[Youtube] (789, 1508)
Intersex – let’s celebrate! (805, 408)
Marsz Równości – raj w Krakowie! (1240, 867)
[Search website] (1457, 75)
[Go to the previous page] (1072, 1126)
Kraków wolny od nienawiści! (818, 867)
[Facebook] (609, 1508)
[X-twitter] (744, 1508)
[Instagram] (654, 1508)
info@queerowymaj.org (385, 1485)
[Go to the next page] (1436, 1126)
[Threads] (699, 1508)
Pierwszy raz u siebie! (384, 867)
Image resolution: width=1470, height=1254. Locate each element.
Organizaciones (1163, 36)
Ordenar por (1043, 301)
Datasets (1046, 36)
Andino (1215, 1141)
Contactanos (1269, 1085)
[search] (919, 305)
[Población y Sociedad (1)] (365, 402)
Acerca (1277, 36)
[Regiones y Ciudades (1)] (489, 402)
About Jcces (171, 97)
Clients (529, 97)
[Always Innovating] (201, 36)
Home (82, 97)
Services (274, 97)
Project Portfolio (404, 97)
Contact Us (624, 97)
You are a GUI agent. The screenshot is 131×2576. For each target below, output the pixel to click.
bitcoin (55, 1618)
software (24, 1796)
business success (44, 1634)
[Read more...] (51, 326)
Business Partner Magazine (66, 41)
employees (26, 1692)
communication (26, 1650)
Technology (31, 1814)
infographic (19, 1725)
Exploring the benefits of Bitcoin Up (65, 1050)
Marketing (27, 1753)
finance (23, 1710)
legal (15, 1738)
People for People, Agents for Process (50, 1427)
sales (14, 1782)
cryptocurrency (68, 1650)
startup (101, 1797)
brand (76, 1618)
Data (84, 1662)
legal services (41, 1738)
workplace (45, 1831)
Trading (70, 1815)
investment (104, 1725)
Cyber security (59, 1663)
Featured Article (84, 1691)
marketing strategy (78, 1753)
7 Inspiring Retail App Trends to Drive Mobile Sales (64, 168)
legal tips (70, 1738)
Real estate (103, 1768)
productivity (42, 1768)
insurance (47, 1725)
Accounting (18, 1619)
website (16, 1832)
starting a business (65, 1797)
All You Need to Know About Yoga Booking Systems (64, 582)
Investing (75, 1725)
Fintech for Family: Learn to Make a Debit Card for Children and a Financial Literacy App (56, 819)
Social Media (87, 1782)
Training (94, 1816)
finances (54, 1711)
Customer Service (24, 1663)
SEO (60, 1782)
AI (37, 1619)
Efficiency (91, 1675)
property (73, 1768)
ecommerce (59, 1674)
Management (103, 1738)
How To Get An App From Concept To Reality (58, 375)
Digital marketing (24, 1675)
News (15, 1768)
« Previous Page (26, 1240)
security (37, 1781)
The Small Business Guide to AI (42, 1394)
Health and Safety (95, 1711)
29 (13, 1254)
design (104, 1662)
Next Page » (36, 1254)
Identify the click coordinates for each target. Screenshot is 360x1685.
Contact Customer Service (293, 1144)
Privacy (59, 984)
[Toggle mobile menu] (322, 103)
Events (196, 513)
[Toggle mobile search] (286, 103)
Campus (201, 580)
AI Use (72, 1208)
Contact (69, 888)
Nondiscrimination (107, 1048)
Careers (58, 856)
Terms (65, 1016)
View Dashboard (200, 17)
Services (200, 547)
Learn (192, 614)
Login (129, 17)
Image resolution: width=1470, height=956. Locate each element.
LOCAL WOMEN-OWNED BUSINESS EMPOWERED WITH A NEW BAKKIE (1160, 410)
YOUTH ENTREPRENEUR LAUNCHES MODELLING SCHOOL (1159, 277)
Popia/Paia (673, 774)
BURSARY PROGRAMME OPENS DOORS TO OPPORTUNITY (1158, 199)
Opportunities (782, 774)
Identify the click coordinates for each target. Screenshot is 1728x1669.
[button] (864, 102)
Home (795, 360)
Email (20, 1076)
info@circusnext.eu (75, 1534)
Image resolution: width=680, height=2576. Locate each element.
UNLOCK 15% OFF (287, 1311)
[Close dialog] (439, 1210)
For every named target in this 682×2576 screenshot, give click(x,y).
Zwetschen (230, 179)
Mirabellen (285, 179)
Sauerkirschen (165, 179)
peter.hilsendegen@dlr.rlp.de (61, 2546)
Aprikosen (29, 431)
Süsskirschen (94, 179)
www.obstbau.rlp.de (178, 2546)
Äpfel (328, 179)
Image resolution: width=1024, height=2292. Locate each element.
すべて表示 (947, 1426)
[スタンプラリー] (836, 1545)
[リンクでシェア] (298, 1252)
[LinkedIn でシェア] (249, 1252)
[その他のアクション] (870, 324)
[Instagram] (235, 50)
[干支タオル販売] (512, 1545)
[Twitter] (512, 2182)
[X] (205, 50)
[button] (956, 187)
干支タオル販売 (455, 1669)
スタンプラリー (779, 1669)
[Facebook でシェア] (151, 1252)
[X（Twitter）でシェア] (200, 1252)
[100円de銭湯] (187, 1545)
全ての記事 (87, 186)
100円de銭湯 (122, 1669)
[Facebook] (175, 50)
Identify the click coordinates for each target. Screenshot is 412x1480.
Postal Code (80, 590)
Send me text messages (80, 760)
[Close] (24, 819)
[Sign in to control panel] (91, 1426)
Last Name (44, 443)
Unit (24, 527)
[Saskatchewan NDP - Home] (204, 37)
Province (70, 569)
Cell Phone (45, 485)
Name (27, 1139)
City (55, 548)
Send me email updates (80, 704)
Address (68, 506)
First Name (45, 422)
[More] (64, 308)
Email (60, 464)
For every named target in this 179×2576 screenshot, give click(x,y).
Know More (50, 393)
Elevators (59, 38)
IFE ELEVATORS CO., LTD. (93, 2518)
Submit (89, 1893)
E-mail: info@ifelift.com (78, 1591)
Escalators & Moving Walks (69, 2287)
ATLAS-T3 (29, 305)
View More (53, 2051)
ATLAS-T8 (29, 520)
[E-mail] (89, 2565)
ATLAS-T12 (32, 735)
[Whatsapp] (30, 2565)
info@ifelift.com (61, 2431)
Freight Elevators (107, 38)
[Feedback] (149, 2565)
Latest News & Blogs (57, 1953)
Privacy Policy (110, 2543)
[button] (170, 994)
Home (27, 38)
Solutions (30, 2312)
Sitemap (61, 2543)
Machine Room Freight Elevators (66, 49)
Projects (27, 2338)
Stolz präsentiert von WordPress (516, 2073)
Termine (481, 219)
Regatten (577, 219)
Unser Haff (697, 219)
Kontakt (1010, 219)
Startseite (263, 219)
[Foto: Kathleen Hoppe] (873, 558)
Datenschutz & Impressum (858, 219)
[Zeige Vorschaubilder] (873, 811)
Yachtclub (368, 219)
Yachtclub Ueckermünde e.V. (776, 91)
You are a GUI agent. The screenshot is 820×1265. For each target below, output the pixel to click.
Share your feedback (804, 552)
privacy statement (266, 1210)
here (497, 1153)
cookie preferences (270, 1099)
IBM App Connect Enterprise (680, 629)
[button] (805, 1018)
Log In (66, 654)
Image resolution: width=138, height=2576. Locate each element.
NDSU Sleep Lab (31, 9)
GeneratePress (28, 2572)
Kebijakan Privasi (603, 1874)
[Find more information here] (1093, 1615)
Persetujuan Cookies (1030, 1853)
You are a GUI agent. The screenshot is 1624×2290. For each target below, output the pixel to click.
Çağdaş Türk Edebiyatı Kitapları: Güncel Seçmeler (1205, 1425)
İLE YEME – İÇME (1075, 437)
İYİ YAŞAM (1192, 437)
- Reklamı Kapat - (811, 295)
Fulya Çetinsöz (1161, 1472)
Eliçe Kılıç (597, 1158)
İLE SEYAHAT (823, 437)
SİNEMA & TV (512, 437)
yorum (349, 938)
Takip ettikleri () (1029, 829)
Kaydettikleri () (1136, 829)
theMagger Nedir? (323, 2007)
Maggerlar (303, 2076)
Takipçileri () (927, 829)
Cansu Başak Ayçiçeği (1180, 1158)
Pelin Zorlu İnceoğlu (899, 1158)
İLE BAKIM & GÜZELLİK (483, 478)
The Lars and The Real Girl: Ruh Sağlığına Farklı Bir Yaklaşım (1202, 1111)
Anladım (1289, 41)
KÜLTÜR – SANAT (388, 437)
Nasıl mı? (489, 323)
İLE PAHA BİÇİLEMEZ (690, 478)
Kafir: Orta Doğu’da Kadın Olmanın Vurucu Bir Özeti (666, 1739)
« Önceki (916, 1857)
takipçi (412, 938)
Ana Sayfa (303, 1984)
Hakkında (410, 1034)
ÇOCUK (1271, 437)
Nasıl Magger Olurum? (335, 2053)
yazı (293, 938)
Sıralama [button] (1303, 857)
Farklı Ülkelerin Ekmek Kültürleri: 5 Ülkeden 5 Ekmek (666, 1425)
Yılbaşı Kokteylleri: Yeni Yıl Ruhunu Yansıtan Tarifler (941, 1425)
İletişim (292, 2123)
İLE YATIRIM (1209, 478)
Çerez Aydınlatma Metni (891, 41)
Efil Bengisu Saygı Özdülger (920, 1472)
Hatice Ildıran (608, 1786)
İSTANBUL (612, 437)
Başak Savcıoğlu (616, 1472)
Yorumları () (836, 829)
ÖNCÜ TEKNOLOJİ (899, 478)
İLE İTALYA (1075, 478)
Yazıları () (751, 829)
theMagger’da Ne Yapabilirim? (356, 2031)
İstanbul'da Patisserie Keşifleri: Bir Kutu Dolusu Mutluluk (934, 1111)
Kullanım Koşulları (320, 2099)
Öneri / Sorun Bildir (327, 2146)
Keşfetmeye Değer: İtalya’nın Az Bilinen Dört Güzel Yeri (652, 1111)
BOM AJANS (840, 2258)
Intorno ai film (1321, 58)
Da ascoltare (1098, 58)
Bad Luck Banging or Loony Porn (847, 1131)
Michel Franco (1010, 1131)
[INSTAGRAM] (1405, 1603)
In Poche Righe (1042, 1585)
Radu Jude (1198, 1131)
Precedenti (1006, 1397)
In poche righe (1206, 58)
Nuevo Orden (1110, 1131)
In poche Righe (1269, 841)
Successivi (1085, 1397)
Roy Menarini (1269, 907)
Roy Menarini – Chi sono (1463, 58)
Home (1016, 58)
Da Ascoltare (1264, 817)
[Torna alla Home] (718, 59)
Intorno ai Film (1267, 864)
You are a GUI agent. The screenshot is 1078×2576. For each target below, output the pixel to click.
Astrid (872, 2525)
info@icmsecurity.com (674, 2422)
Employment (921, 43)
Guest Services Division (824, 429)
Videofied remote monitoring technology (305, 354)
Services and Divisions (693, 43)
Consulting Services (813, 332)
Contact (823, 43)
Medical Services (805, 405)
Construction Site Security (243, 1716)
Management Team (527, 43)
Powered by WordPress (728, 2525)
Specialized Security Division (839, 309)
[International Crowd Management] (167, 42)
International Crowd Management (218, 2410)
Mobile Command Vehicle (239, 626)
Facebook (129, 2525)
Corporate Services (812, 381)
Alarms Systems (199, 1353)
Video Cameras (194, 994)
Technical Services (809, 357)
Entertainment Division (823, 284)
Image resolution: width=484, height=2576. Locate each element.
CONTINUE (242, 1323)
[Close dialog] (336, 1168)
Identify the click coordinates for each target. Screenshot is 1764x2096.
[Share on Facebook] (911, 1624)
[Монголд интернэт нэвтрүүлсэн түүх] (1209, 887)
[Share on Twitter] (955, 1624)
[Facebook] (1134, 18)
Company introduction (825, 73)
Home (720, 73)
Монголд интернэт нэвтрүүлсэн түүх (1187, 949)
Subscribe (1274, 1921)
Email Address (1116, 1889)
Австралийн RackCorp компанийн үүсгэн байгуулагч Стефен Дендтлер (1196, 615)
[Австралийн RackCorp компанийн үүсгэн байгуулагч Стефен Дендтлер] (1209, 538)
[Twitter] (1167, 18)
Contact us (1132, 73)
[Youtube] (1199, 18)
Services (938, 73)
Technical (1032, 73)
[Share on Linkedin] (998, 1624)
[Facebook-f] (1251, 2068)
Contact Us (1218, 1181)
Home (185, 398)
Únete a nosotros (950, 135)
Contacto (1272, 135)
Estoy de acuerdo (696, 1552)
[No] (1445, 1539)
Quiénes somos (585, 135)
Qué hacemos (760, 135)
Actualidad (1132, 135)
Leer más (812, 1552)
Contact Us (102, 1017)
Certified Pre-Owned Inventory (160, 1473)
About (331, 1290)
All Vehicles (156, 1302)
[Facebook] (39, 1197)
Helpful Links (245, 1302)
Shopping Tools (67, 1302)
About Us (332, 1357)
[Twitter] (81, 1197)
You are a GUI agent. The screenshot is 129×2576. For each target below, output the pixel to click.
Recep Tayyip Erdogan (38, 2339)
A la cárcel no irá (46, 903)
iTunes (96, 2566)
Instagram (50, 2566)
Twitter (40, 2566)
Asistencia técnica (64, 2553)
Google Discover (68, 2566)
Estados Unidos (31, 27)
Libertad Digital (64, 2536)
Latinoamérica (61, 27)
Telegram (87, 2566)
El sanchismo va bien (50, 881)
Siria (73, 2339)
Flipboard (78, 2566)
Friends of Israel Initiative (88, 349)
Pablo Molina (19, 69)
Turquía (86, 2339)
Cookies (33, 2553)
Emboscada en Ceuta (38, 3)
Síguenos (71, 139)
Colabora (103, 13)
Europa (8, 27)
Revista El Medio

__What you have to do__. From the data above, return every line from the line that has "Solutions (30, 2312)" up to and including the line that has "IBM App Connect Enterprise (680, 629)", exactly.

__Exercise answer__.
Solutions (30, 2312)
Sitemap (61, 2543)
Machine Room Freight Elevators (66, 49)
Projects (27, 2338)
Stolz präsentiert von WordPress (516, 2073)
Termine (481, 219)
Regatten (577, 219)
Unser Haff (697, 219)
Kontakt (1010, 219)
Startseite (263, 219)
[Foto: Kathleen Hoppe] (873, 558)
Datenschutz & Impressum (858, 219)
[Zeige Vorschaubilder] (873, 811)
Yachtclub (368, 219)
Yachtclub Ueckermünde e.V. (776, 91)
You are a GUI agent. The screenshot is 820×1265. For each target below, output the pixel to click.
Share your feedback (804, 552)
privacy statement (266, 1210)
here (497, 1153)
cookie preferences (270, 1099)
IBM App Connect Enterprise (680, 629)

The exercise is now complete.